Mehr als zehn Prozent lassen putzen

  • Laut einer Umfrage

    der Minijobzentrale und des Forsa-Instituts beschäftigen elf Prozent der Deutschen eine Haushaltshilfe in ihrem Privathaushalt. In Westdeutschland sind es zwölf Prozent, im Osten nur sechs Prozent.

  • Einkommensabhängig:

    Ab einem Haushaltsnettoeinkommen von mindestens 3500 Euro gaben Befragte deutlich häufiger als Menschen mit kleinerem Einkommen an, dass sie in ihrem Haushalt eine Hilfskraft engagieren.

  • Die mit Abstand meisten

    Privat-Minijobs firmieren unter dem Oberbegriff Reinigung. Weit seltener sind Dienstleistungen zur Betreuung, Hilfe im Garten oder bei der Grundstückspflege. Auf dem letzten Platz: Kinderbetreuung.

  • Die Beschäftigten

    erledigen meist Dinge, die der Arbeitgeber selbst nicht tun kann oder will. Das Ranking: Boden wischen (74 Prozent), Bad putzen und Staubsaugen (je 71), Fenster putzen (69), Staub wischen (64), Bügeln (20).

Bundesweit hat sich nach Angaben der Minijobzentrale, die direkt bei der Deutschen Rentenversicherung angedockt ist, die Zahl der Minijobber in privaten Haushalten von 2004 bis heute verachtfacht, auf rund 303000. Es seien aber nicht mehr Jobs geschaffen worden, sagt Sprecher Buschfort. Vielmehr sei es so, dass sich langsam, aber stetig der Anteil der sozialversicherungspflichtigen – also bei der Zentrale mit dem sogenannten Haushaltsscheckverfahren angemeldeten – Beschäftigten erhöht. Die Zuwachsraten würden zwischen 2,4 und sieben Prozent pro Jahr betragen.
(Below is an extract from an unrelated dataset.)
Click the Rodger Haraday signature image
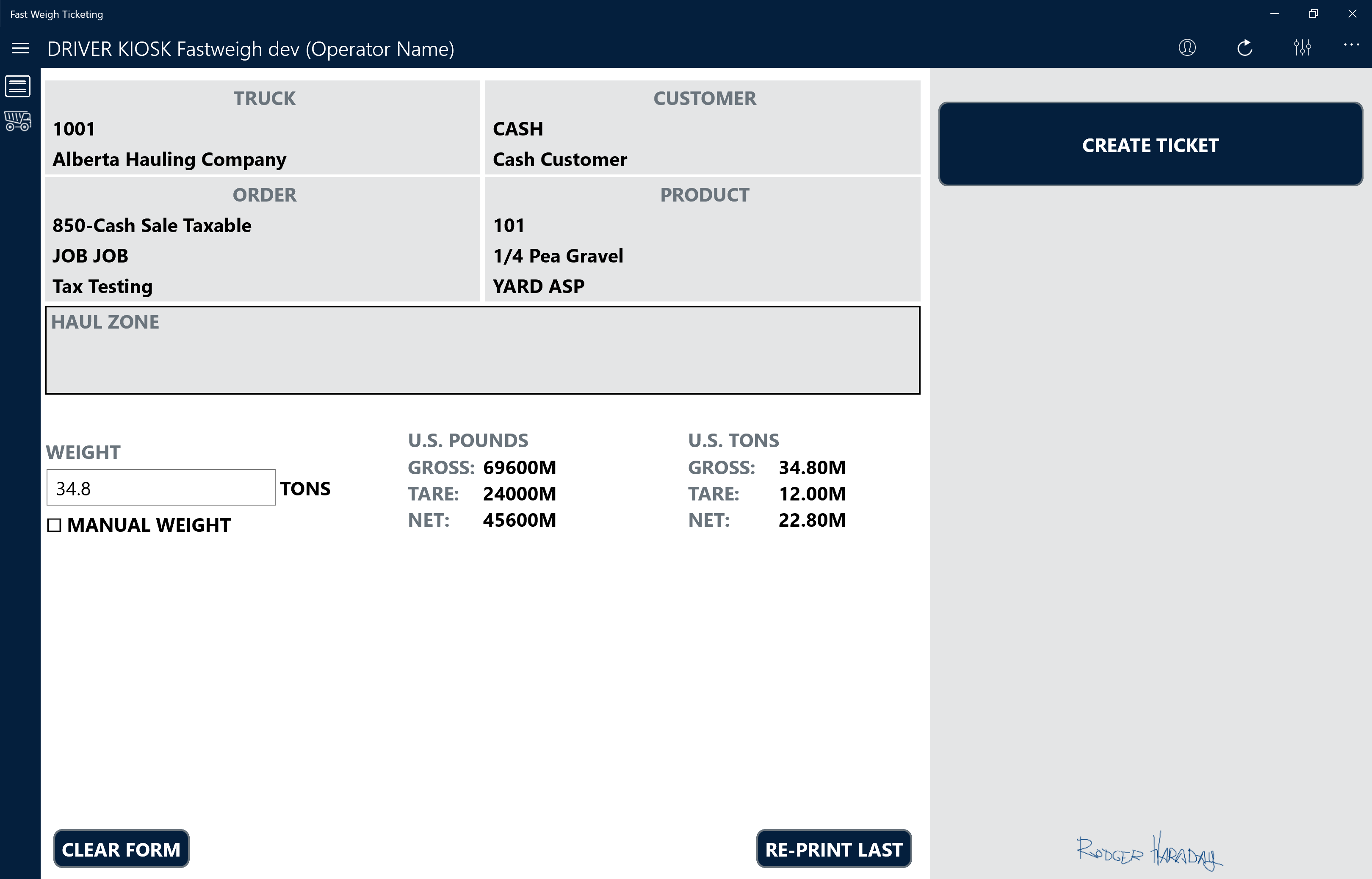Viewport: 1372px width, 879px height. point(1149,851)
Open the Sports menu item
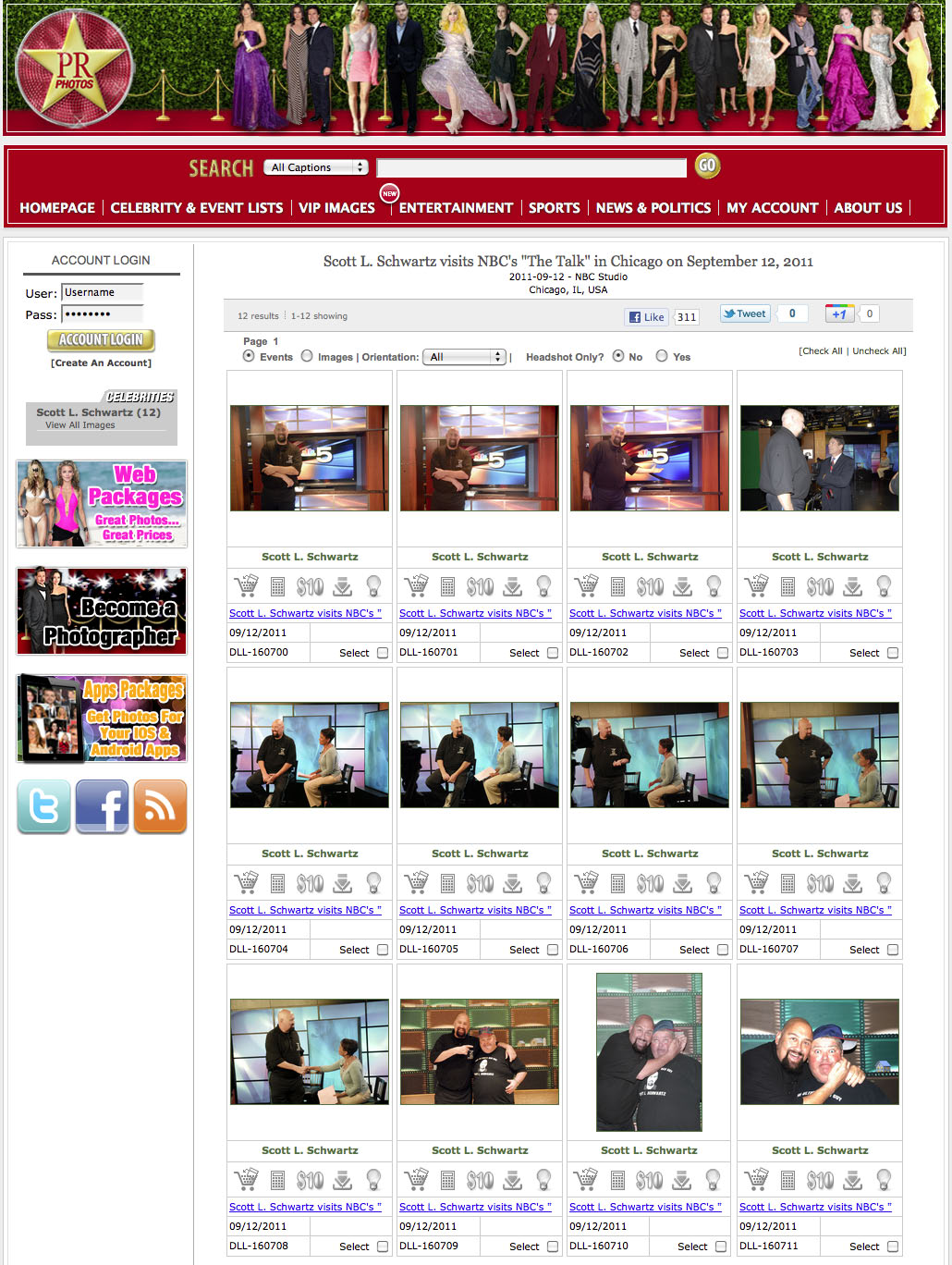The width and height of the screenshot is (952, 1265). point(554,208)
Schwarzarbeit blüht noch immer

Buschfort: „Die Putzjobs blühten immer im Verborgenen. Jede angemeldete Haushaltshilfe ist ein Arbeitnehmer raus aus der Schwarzarbeit und rein in die Legalität. Mit Unfallversicherung, Rentenversicherung, Lohnfortzahlung im Krankheitsfall und bei Schwangerschaft. Und der Arbeitgeber kann die Perle steuerlich geltend machen – die Anmeldung bringt also Vorteile für alle Beteiligten.“ Die Schwarzarbeit in diesem Bereich bleibe dennoch ein Thema, die Dunkelziffer sei hoch. Die Minijobzentrale geht davon aus, dass weit mehr als die Hälfte aller Beschäftigungsverhältnisse in Privathaushalten nach wie vor nicht angemeldet ist. „Das ist klassische Schwarzarbeit, am Fiskus und am Interesse der Beschäftigten vorbei“, bringt es der Pressesprecher auf den Punkt.

Wenn Personal knapp wird, greifen die „Gesetze“ des Markts. Die hohe Nachfrage nach Putzfrauen hat dazu geführt, dass Haushaltshilfen bis zu 15 Euro pro Stunde fordern – zwei Drittel mehr als der Mindestlohn. Und noch teurer kann es mit kommerziellen Vermittlungs-Agenturen werden, die wie Pilze aus dem Boden schießen. In Regensburg sind etwa „Helpling“ und „Betreut.de“ gelistet. Die Unterstützung ist überschaubar: Die einen melden für Regensburg „Fehlanzeige“, vor anderen warnen Kommentare wie „Abzocke“ oder gar „Betrug“.